▶ SUPPLIED PASSAGE
0

I have inherited a very ancient (start of 2000s) Code base that consists of a driver and a kernel module and it crashes for some combinations of compiler flags/architectures. At some point an offset is incorrect for an unknown reason and when I skimmed the code base I found a lot of unaligned access and wanted to clean up this part to remove these potential issues. Example:

uint32_t* p = ....; // <-- odd address on right side.
uint32_t b = *p + 1;

I know that current processors handle such cases without noticeable delays, and I had problems finding hardware that would trigger a BUS error (I once had a RPi 1 that would produce bus errors when setting /proc/cpu/alignment to 4). I wanted to make sure the compiler generates code that correctly access the memory. My first draft for reading a 32 bit integer and converting it from network to host byte order (there was already a macro for that) for an unaligned address was thus (dest and src are pointers to some memory):

#define SWAP32(dest, src) \
    do { \
        uint32_t tmp_ = 0; \
        memcpy(&tmp_, (const char*)(src), sizeof(tmp_)); \
        tmp_ = bswap_32(tmp_); \
        memcpy((char*)(dest), &tmp_, sizeof(tmp_)); \
    } while(0)

▶ SUPPLIED MATERIAL

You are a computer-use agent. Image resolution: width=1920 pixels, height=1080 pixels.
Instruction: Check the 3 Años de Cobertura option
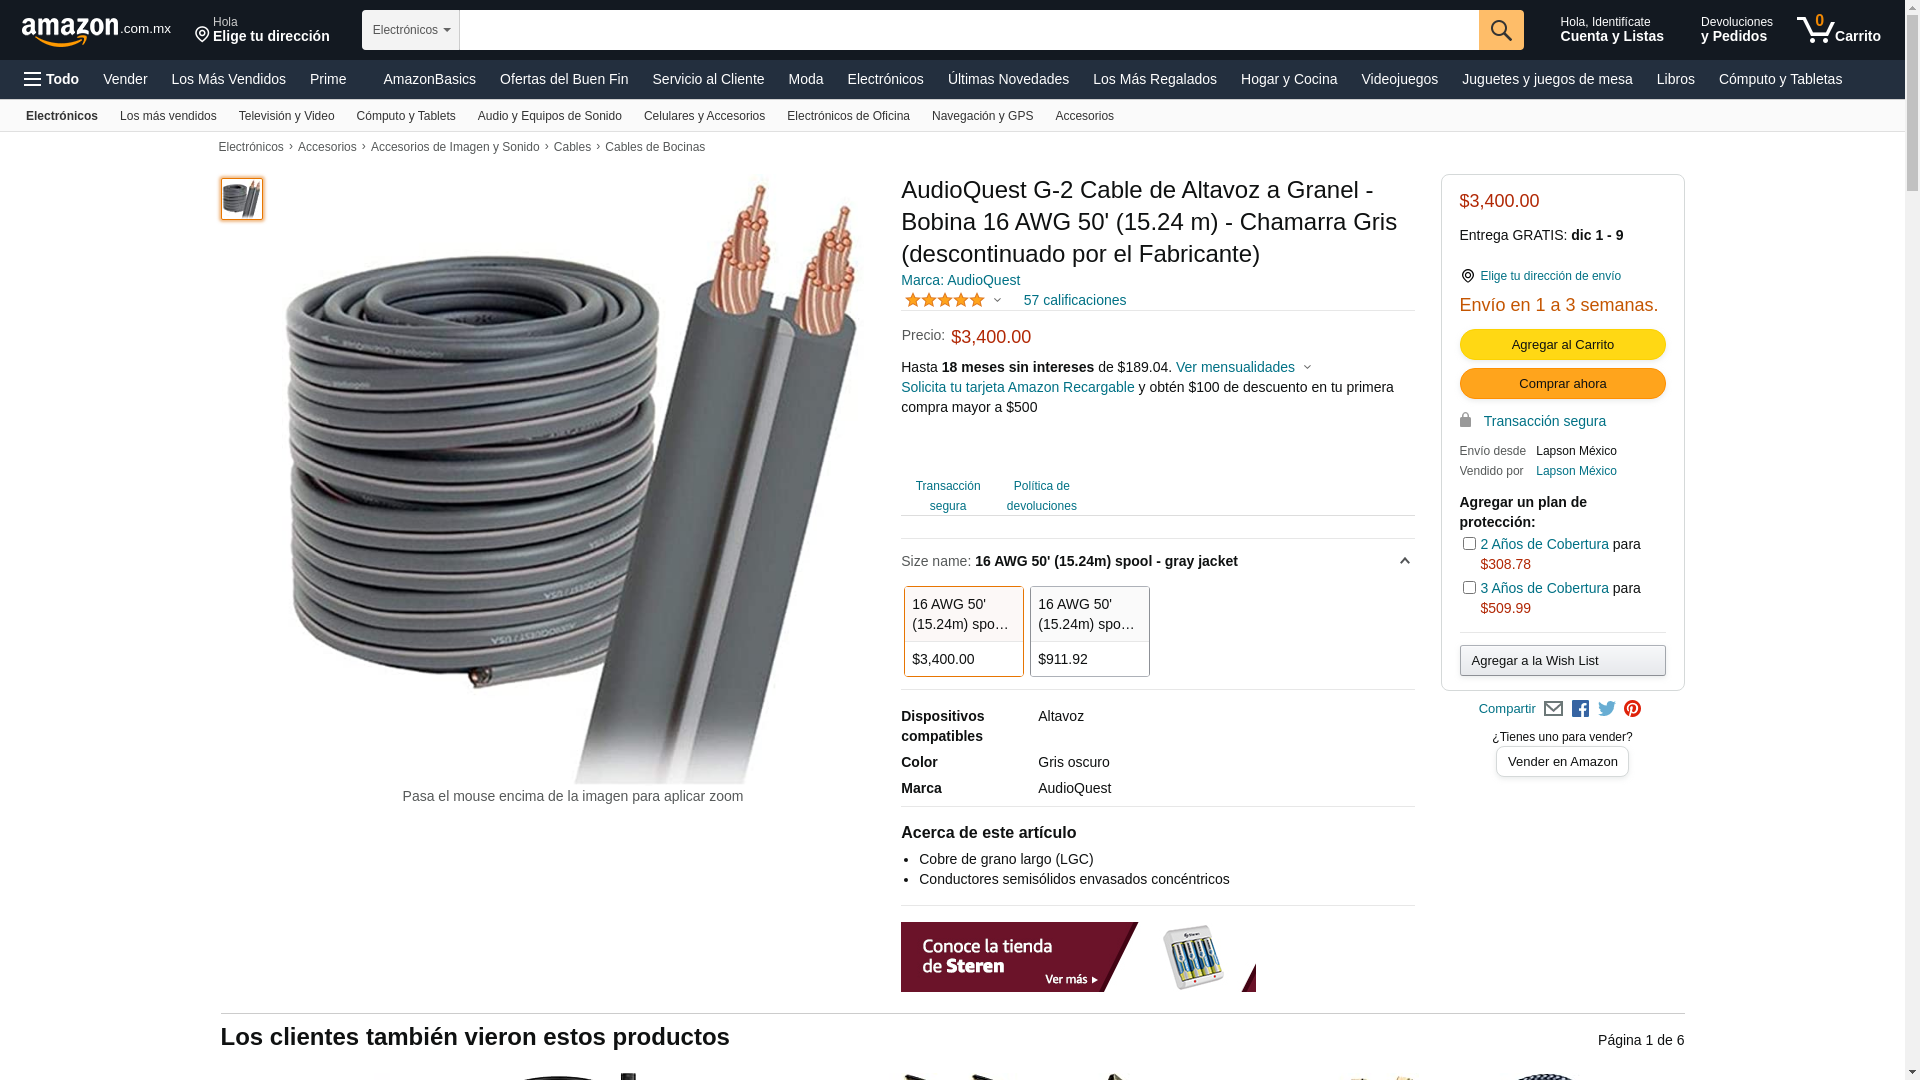coord(1469,588)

▶ WHAT IS ASKED
a. Extract the passage of the forum post on unaligned memory access from "I have inherited" up to and including "on right side.".
b. Continue the forum post about cleaning up unaligned memory access in the old driver code from where it stops.

▶ ANSWERS
a.
I have inherited a very ancient (start of 2000s) Code base that consists of a driver and a kernel module and it crashes for some combinations of compiler flags/architectures. At some point an offset is incorrect for an unknown reason and when I skimmed the code base I found a lot of unaligned access and wanted to clean up this part to remove these potential issues. Example:

uint32_t* p = ....; // <-- odd address on right side.

b.
I then wanted to create a macro to wrap pointer accesses for other cases that were not yet wrapped in a macro and came up with the following solution (sample contains code to make it compile):

#include <stdint.h>
#include <stdio.h>

struct __attribute__((packed)) unaligned_fix_32 { uint32_t n; };

#define GET32(x)    ((struct unaligned_fix_32*)(x))->n

int main(int argc, char* argv[])
{
    char mem[] = { 0x01, 0x02, 0x03, 0x04, 0x05, 0x06, 0x07, 0x08 };
    uint32_t n = GET32(&mem[1]);
    printf("0x%8.8x\n", n);
}

My goal is to wrap pointer accesses inside this macro everywhere. The idea is that, knowing the struct is packed, the compiler will generate code that accesses memory in a way that avoids a potential bus error on architectures that cannot access unaligned memory.

EDIT: I changed my code to the following new version:

static inline uint32_t get_be_unaligned_u32(const void* p)
{
    uint32_t u32;
    memcpy(&u32, (const char*)p, sizeof(u32));
    return bswap_32(u32);
}
#define GET32(src)   get_be_unaligned_u32(src)

Please answer questions also for the new version:

  1. Is this a workable solution on real hardware? Can anyone check this? Using -fsanitize=alignment produces the proper exceptions without the attribute packed, but the generated assembler simply checks addresses with & 0x3 and raises a trap if it is not zero.
  2. Is this undefined behavior?
  3. Are there better/other methods to detect/fix/simulate unaligned access inside a C/C++ program?
  4. Can I somehow do this using QEmu?
  5. Is the SWAP32 macro UB?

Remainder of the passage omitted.